Most hereditary cancer syndromes follow autosomal-dominant inheritance at the level of risk because affected individuals carry one defective allele of a tumour suppressor or repair gene in every cell; at the cellular level the trait behaves recessively, requiring loss of the remaining normal allele. Inheriting that first hit shifts the threshold for tumour formation, accounting for younger age at onset and multiple primary tumours. The genes involved typically encode either gatekeepers that restrain proliferation, such as TP53 in Li-Fraumeni syndrome, or caretakers that maintain genome integrity, such as the mismatch-repair genes in Lynch syndrome and BRCA1/BRCA2 in homologous-recombination repair; their germline loss links inherited predisposition to the same oncogene/tumour-suppressor and instability mechanisms seen in sporadic cancer.

Clinical relevance

Hereditary cancer syndromes are central to molecular and genetic pathology because they connect germline genetics to tumour biology and to the molecular features used in tumour classification.

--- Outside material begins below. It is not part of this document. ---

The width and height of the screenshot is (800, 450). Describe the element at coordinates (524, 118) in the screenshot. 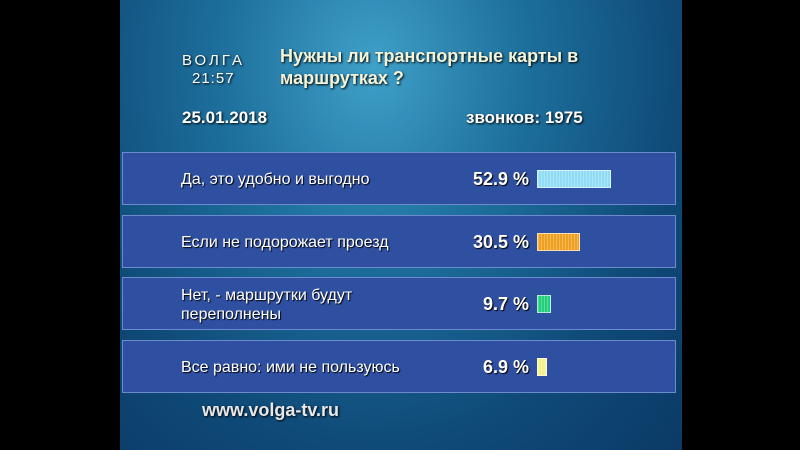

I see `calls-count: звонков: 1975` at that location.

This entry describes the underlying molecular mechanisms for educational reference only; it is not a basis for individual risk assessment, genetic testing decisions, or management.

History

Knudson's 1971 analysis of retinoblastoma provided the conceptual model for inherited cancer predisposition, and molecular cloning in the 1990s identified the genes behind major syndromes, including germline TP53 in Li-Fraumeni syndrome and BRCA1 in hereditary breast and ovarian cancer, alongside characterisation of mismatch-repair defects in Lynch syndrome. These discoveries unified inherited and sporadic cancer within a shared molecular framework.

Key figures

Alfred Knudson
Henry Lynch
Mary-Claire King
Frederick Li
Joseph Fraumeni

Seminal works

knudson-1971
malkin-1990
miki-1994
lynch-delachapelle-2003

Frequently asked questions

Why do hereditary cancers often appear at a younger age?: Because an affected person inherits one already-inactivated copy of a relevant gene in every cell, only one further change is needed for a cell to lose its function, so tumours can arise earlier and at multiple sites compared with sporadic cancer.
Are hereditary cancer syndromes caused by oncogenes?: Most are caused by inherited inactivation of tumour suppressor or DNA repair genes rather than activation of oncogenes, which is why both gene copies must be lost for cancer to develop.